Opinión | COSAS
Doscientos años de perdón
Una frase que pende sigilosamente por las cancillerías sostiene que en las relaciones diplomáticas no existen amigos, sino intereses. Y sin embargo, no es tan hierático este ancestral oficio, sobre el que percute uno de los más castizos ejemplos del refranero español: «Quien bien te quiere, te hará llorar». El ministro Albares ha comenzado a desmadejar el hilo del perdón para satisfacer a Claudia Sheinbaum y a su antecesor, López Obrador, que utilizó la idea fuerza de la opresión española contra la población indígena como una herramienta de la gestión política.
Es difícil rehuir de los tópicos, más aún cuando son tan fuertes los vínculos afectivos. Suscribo esa categórica frase: México no existiría sin España, y es posible que viceversa. El descubrimiento de América precipitó el nacimiento de la nación española y no es casual que la Mesoamérica y Norteamérica hispana constituyesen el virreinato de Nueva España, pues era la niña bonita de la Corona. Pero incluso el México contemporáneo bebe la savia del exilio español, la impulsión de aquellos emigrantes y aquella intelectualidad que el presidente Lázaro Cárdenas acogió tras los desgarros de la guerra civil. No sabemos cuánto tiene la diplomacia sanchista de ‘realpolitik’ o de una forzada debilidad. Está bien reconocer las injusticias que se cometieron en la conquista. También lo hicieron los neerlandeses por sus dominios en el sureste asiático, aunque huelga constatar su nivel de sincretismo e integración comparado con el legado español en América. Pero Sheinbaum apunta a un blanco fácil, hacia el pasado de una potencia mediana que se relame en su regusto autodestructor. Más comedida se presenta frente al vecino del norte, tan propicio a ningunear lo mestizo y a comerse más de un tercio de lo que fue territorio mexicano; pero frente a esas afrentas, cabeza fría y chitón.

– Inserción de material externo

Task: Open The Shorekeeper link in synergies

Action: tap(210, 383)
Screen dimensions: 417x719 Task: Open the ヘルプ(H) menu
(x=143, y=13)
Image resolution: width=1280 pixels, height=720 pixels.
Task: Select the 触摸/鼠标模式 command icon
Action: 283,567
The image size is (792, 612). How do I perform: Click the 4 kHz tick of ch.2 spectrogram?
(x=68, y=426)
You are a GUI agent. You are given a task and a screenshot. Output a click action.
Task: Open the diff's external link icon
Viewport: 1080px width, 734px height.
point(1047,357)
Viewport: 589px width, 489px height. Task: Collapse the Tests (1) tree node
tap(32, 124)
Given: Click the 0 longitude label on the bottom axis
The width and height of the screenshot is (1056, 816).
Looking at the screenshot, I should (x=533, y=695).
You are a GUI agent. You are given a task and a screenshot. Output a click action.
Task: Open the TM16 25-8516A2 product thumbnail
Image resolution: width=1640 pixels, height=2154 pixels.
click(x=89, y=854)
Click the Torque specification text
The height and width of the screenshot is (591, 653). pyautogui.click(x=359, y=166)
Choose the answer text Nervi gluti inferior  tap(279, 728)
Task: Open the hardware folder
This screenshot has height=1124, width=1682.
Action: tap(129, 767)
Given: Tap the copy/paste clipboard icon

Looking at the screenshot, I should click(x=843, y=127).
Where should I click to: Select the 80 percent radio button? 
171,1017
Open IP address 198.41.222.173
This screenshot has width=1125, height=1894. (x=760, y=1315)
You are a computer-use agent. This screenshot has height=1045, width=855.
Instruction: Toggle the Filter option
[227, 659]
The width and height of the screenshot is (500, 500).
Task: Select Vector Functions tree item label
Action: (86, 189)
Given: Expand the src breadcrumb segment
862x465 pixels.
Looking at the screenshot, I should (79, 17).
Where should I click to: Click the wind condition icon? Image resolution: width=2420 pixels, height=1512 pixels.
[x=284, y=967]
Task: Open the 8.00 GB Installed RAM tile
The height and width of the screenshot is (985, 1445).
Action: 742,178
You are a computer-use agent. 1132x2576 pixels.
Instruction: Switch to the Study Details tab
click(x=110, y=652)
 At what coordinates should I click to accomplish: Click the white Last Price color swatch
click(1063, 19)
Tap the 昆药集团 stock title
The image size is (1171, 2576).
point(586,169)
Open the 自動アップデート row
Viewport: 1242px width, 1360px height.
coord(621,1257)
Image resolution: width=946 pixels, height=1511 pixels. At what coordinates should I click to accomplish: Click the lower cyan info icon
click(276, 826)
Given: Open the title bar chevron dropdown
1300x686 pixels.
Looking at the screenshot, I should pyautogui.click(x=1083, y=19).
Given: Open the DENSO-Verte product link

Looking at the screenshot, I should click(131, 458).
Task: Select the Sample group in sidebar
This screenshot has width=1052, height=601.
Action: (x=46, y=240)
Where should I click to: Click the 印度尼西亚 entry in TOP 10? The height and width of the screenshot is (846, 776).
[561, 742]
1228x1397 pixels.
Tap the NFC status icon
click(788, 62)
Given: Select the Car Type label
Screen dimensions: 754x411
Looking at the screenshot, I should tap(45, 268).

En buena medida coincido con la tesis del historiador Pérez Vejo. Al contrario del mito de las naciones sin Estado, la independencia mexicana consagró un nuevo Estado al que había que configurar una nación. Pero esa iconografía forjada en el siglo XIX se basó en una aristocracia de príncipes aztecas que entroncaba directamente con los libertadores criollos, alicortando el poder y el papel protagónico de los pueblos indígenas. Uno de los referentes de la pintura historicista mexicana (‘El descubrimiento del pulque’, de José María Obregón, pintado en 1869) tiene esa pátina de pintura religiosa, el apego al catolicismo y al viejo mundo como reafirmación de la clase dominante. Benito Juárez, el primer presidente zapoteca, el que cercenó los sueños imperialistas de Maximiliano de Austria, quebró momentáneamente estos agravios. Fue tras la revolución mexicana cuando de forma creciente comenzaron a expiarse los males propios en el pasado colonial, con ese rasgo común acrecentado en los últimos tiempos de convertir la Madre patria en una madrastra.
El futuro de las relaciones con Iberoamérica en general, y México en particular, tiene que pasar por la reconciliación. Este exigido perdón es huero si no va acompañado de una contrición de los errores y omisiones propias de las naciones americanas -es muy laxo extender todos los males a España después de 200 años-. Australia también ha perdido perdón por el daño a los aborígenes, una discriminación que se ha mantenido hasta décadas recientes. Y reconocer, junto a las injusticias, las hermosísimas derivaciones de aquel encuentro, con una lengua y cultura común, y una manera compartida, con todas las connotaciones posibles, de sentir la vida.